Abstract
Introduction: Michigan is a diverse state and continues to experience notable disparities in cancer outcomes among its various racial/ethnic; geography specific; and socio-economic groups. A special population-based cancer survey was systematically conducted in 2008 in a representative sample of the state population and included for the first time an adequate over-sample of African American, American Indian, Hispanic, Arab American and Asian American Michigan residents.

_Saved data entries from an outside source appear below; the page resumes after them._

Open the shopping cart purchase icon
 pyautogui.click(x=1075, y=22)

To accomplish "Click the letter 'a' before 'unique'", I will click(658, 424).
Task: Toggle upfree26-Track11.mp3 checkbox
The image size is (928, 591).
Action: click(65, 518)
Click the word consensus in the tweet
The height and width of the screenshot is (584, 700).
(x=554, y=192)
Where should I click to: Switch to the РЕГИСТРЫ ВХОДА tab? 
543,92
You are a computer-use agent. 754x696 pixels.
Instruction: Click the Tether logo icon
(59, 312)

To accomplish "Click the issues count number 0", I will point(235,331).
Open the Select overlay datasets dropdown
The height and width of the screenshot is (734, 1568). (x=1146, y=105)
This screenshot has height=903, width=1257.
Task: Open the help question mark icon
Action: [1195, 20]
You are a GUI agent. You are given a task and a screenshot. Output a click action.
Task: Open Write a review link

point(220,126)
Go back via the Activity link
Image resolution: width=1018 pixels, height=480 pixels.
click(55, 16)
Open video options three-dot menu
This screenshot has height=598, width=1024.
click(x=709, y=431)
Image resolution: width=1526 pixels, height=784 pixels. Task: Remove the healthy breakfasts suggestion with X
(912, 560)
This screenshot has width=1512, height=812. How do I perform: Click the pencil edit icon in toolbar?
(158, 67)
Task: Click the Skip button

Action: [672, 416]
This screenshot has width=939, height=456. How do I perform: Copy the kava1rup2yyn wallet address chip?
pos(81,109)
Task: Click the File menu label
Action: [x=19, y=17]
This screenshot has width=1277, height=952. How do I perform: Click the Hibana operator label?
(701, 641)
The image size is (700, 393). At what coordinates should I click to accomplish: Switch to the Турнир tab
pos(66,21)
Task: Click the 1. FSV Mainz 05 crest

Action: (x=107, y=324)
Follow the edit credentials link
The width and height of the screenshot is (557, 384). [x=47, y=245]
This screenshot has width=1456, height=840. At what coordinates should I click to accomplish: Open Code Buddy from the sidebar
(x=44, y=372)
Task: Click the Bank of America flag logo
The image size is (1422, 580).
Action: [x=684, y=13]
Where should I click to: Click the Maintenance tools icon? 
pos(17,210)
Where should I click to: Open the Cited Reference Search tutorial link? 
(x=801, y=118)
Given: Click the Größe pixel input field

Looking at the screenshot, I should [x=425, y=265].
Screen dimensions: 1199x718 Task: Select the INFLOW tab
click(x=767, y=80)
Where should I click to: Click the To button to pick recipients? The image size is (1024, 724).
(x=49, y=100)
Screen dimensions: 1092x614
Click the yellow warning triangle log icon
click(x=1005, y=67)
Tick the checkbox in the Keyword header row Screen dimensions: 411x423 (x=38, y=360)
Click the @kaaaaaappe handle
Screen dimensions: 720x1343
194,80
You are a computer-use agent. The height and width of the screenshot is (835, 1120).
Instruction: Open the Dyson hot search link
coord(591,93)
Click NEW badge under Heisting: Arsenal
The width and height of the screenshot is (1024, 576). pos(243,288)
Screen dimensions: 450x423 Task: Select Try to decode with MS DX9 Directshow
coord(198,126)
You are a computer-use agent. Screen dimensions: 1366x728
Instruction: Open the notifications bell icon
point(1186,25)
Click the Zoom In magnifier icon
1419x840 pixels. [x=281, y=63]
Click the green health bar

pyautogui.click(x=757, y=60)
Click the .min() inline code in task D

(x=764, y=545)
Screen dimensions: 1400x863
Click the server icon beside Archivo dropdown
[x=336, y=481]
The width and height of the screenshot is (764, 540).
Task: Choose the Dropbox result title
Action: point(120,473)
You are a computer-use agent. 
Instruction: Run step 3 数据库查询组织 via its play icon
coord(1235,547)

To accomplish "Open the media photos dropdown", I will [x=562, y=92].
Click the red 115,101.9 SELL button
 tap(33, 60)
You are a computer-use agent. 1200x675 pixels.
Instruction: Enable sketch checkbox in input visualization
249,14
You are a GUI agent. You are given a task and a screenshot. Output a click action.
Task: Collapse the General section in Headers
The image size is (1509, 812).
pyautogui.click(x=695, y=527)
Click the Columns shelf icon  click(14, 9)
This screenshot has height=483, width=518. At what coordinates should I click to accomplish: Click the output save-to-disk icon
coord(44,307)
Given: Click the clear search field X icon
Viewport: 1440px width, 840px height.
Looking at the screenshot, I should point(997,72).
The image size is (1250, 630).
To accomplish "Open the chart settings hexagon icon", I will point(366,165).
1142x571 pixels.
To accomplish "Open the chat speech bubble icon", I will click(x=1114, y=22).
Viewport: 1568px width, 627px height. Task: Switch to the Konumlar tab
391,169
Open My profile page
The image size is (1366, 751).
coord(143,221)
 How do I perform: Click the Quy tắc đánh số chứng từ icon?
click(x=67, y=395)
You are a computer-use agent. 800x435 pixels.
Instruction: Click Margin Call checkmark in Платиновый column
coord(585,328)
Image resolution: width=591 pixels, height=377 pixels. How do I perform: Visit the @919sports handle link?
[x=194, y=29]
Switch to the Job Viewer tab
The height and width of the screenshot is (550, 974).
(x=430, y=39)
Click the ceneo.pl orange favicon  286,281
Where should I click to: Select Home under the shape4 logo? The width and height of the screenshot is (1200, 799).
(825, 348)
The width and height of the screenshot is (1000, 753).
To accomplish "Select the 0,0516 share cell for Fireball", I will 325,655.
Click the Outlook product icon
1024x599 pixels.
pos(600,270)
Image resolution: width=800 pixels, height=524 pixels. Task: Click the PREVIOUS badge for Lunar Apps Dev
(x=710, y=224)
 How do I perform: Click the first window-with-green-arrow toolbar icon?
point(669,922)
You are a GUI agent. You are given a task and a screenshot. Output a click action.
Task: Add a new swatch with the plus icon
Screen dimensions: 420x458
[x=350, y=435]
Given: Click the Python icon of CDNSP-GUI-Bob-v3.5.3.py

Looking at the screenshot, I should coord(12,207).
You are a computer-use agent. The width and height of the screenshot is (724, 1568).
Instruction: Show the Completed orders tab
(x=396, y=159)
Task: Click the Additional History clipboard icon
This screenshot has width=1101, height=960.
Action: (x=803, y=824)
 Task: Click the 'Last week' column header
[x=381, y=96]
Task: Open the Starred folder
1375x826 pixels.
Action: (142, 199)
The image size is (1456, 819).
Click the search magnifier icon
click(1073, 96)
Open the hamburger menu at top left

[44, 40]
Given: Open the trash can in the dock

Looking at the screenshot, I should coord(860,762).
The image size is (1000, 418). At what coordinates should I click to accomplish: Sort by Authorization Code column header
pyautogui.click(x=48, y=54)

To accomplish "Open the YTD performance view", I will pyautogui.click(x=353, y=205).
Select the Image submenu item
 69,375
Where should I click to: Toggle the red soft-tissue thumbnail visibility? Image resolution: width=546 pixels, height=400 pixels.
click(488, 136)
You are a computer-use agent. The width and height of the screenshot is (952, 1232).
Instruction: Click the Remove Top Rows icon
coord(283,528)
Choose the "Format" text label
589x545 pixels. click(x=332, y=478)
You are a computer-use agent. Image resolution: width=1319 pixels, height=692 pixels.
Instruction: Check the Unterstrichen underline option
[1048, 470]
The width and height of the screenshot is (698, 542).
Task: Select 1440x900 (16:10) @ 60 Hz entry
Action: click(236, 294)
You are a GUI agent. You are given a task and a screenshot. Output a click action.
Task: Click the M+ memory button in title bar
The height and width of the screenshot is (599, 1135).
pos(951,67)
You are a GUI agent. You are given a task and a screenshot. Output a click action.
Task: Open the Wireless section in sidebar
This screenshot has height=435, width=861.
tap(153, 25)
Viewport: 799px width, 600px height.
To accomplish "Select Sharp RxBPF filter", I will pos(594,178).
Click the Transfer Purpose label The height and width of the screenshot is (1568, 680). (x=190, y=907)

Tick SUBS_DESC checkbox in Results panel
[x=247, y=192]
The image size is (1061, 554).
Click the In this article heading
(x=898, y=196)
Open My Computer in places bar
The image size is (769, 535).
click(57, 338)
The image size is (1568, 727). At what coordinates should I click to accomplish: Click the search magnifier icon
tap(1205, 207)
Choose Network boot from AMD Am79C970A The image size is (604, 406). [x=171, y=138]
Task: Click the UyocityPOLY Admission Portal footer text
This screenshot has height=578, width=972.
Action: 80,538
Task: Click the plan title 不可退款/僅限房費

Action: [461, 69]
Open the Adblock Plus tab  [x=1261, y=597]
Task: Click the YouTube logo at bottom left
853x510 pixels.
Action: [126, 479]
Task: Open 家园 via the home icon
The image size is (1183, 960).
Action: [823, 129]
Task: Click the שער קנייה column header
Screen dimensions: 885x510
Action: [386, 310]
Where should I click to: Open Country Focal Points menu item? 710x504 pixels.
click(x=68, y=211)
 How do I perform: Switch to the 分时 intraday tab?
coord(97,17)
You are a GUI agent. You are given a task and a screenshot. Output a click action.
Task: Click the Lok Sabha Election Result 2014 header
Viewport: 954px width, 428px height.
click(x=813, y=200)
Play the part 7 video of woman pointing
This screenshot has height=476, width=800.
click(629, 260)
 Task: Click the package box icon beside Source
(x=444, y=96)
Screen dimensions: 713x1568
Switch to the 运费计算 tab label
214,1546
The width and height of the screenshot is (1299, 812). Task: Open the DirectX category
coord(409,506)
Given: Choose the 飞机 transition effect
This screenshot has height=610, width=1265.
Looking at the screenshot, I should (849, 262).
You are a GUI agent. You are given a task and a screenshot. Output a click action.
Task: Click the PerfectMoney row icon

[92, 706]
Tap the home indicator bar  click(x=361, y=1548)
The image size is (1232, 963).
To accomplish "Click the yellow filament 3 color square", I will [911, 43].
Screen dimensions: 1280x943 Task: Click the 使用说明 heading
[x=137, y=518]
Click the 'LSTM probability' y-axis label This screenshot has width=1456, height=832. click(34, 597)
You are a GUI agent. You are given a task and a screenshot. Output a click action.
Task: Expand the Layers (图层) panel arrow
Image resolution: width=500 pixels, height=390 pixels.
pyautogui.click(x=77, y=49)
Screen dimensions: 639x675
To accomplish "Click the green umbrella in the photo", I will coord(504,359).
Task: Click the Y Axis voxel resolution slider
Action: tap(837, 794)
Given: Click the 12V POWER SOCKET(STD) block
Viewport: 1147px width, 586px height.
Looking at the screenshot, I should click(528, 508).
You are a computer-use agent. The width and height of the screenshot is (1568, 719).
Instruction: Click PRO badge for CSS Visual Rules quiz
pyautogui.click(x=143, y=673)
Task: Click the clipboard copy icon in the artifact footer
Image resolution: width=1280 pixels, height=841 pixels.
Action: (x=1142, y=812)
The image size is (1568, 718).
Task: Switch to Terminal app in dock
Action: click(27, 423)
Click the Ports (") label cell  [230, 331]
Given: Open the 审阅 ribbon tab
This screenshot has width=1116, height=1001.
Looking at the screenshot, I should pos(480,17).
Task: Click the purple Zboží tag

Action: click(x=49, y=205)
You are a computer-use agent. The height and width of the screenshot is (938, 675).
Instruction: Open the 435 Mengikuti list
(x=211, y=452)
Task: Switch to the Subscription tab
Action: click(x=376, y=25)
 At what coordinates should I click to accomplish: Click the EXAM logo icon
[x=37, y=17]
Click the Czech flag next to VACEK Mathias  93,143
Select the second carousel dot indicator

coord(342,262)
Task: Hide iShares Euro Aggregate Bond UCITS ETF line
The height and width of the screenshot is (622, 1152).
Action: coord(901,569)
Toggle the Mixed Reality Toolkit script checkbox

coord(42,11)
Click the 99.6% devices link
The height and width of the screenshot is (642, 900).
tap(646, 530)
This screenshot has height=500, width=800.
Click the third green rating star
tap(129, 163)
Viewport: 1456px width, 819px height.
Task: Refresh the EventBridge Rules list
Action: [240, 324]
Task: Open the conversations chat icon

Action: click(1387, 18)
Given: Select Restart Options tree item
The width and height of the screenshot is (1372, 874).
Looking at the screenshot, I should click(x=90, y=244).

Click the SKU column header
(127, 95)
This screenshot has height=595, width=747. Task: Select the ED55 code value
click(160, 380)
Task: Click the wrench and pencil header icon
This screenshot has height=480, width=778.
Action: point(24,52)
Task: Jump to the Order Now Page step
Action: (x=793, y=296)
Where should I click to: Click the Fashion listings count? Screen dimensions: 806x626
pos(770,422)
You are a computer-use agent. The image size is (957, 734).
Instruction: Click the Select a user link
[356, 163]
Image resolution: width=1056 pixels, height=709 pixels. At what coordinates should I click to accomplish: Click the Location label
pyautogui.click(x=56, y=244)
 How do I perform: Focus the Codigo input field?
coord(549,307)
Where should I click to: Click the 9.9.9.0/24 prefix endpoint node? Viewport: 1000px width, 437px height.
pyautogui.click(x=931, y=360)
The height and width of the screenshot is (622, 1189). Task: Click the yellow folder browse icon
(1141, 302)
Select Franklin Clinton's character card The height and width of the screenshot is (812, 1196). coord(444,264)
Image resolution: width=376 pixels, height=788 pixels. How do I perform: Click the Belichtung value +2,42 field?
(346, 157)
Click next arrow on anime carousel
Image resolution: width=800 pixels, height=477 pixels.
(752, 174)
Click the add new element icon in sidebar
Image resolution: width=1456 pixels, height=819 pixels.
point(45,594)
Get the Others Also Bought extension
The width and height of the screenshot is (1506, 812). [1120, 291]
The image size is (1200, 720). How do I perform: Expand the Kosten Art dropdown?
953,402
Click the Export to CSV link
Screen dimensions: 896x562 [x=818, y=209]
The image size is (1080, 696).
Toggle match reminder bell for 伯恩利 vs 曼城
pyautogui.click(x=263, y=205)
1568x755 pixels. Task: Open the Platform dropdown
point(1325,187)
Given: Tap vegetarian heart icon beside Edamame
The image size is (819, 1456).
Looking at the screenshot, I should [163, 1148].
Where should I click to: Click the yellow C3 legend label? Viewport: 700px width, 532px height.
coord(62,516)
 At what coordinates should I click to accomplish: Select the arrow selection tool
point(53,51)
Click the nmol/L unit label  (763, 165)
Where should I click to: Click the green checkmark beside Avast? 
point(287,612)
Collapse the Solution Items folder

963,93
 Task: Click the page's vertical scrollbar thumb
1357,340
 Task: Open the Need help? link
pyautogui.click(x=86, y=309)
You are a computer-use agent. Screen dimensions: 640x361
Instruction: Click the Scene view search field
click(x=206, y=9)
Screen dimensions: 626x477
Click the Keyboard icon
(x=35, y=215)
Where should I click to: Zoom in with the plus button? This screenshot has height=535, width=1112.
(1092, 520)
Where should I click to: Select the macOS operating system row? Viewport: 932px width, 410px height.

Methods: The survey population consisted of men and women aged 40 years and older. This age group was chosen because it experiences the highest incidence and mortality rates for the most common cancer sites. Participation in regular cancer screening is also typically recommended for this age group. The data were collected using telephone surveillance methodology. This approach was modeled closely after the Centers for Disease Control (CDC) Behavioral Risk Factor Surveillance System. Data were weighted to adjust for the unequal probabilities of selection.
To ensure cultural sensitivity of the survey, consultants from within the American Indian, the Hispanic and the Arab American communities reviewed the interview instruments for wording or interpretations. The survey tools were translated to Spanish and Arabic and conducted by bilingual interviewers when needed.
Results: The response rate for the statewide sample was 51.1%. The final sample consisted of 3,414 White, 1,036 African Americans, 575 American Indians, 613 Hispanics, 582 Arab Americans, and 609 Asian Americans.
Selected results will be presented. Major findings indicated: 1) while African American women reported receiving age appropriate breast cancer screening (mammogram and clinical breast exam within the past two years) at a rate similar to the general population (≈75%), breast screening rates for each of the other minority groups were below the general rate with Hispanic women reporting the lowest rate at 49.9%. Whether or not a woman had health care coverage had a major impact on the two year breast cancer screening level for all women. The rate dropped from 77.5% for women with health care coverage to 43.9% for those without coverage. 2) Women of different racial/ethnic background reported having had a discussion with their provider about their family history of breast cancer at a lesser level. 3) appropriate colorectal screening rates were below the general population (60.8%)for each of the minority populations except Asian Americans , rates were exceptionally low for Hispanics (46.5%) and Arab Americans (45.6%). 4)with the exception of American Indians, minorities had lower levels of awareness of hospice and palliative care for cancer. 5) 19% of the general population age 40 or older had been Primary Caregiver for a terminally ill person within the past five years with this same rate as high as 33% for American Indians. It was striking to us that caregivers of persons who died from cancer rated the average pain experienced by their loved one in the last three months of their life 56.1% of the time as ‘severe to excruciating’ compared to 24.5% for persons who died from another cause.
Conclusion: The results of this survey provided a basis for evidence based strategic planning at the state level and many opportunities for targeted interventions which resulted in positive results. Examples of improved outcomes in areas of focused efforts will be offered.
Citation Format: May Darwish Yassine. Cancer screening and related behaviors in five minority and special populations of Michigan. [abstract]. In: Proceedings of the Fifth AACR Conference on the Science of Cancer Health Disparities in Racial/Ethnic Minorities and the Medically Underserved; 2012 Oct 27-30; San Diego, CA. Philadelphia (PA): AACR; Cancer Epidemiol Biomarkers Prev 2012;21(10 Suppl):Abstract nr A94.